Dataset rows:

"""

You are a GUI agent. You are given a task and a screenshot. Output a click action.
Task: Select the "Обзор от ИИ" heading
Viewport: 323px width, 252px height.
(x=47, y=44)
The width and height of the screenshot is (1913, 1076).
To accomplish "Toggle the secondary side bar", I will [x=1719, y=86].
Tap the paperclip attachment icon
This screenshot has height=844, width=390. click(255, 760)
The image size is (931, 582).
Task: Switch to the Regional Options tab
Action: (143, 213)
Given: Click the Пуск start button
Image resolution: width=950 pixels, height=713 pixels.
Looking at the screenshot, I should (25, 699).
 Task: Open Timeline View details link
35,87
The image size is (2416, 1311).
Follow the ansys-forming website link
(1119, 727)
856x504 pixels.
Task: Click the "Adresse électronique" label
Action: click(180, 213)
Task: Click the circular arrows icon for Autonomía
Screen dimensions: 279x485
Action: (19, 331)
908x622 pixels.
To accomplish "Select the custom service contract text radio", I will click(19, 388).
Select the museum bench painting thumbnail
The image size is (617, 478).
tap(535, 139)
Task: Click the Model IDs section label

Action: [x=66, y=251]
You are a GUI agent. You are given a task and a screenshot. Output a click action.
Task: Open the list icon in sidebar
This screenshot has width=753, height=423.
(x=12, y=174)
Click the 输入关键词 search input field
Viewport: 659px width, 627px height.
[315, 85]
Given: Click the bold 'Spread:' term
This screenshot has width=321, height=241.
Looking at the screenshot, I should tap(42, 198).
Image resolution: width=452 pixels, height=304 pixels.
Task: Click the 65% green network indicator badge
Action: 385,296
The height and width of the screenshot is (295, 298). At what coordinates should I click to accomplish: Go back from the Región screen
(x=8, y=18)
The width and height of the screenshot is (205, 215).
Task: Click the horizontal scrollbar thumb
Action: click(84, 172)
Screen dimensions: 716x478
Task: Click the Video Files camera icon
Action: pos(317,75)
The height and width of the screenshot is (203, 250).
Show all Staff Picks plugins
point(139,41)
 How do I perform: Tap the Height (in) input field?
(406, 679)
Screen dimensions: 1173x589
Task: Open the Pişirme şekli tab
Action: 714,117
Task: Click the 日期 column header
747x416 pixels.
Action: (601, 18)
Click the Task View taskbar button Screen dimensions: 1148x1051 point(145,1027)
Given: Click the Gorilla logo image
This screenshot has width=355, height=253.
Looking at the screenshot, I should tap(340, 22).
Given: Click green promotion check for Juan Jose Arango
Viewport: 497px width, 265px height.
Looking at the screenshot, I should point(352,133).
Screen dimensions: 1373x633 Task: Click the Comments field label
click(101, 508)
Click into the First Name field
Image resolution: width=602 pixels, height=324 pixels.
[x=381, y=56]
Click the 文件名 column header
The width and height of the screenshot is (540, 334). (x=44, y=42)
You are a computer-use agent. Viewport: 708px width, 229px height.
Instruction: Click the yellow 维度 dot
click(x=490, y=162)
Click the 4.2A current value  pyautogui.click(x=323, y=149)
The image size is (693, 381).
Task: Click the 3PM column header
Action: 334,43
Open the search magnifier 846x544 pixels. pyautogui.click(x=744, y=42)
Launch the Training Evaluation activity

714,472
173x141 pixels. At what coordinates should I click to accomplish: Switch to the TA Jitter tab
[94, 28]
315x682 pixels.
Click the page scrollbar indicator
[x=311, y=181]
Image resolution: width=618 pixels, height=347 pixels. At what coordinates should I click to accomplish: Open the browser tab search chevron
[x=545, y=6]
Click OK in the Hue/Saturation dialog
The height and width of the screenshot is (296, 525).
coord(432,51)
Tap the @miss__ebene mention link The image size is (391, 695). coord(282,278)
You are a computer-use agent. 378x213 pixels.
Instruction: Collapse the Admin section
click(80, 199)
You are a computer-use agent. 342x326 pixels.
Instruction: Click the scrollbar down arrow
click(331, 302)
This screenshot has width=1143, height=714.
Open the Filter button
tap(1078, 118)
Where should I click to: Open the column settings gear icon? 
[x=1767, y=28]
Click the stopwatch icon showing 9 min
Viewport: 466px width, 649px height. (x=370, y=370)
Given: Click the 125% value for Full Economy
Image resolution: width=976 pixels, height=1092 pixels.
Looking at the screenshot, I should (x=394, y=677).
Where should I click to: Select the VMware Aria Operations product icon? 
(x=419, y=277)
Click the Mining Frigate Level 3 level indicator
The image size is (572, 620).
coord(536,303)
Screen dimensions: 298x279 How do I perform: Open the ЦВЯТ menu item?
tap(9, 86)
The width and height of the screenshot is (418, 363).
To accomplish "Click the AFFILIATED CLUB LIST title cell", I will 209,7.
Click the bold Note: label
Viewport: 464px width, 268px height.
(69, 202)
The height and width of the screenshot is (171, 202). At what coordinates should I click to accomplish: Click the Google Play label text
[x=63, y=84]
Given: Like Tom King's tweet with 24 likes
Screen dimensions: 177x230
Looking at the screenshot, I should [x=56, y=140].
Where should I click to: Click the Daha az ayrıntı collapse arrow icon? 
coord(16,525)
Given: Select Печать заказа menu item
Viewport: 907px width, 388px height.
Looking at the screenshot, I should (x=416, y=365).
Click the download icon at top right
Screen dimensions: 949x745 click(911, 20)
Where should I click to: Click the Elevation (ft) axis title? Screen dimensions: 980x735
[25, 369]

"""

Directions for this task >> How many lines in the listing above contain the string "value"? Reply with the number only.

Right answer >> 2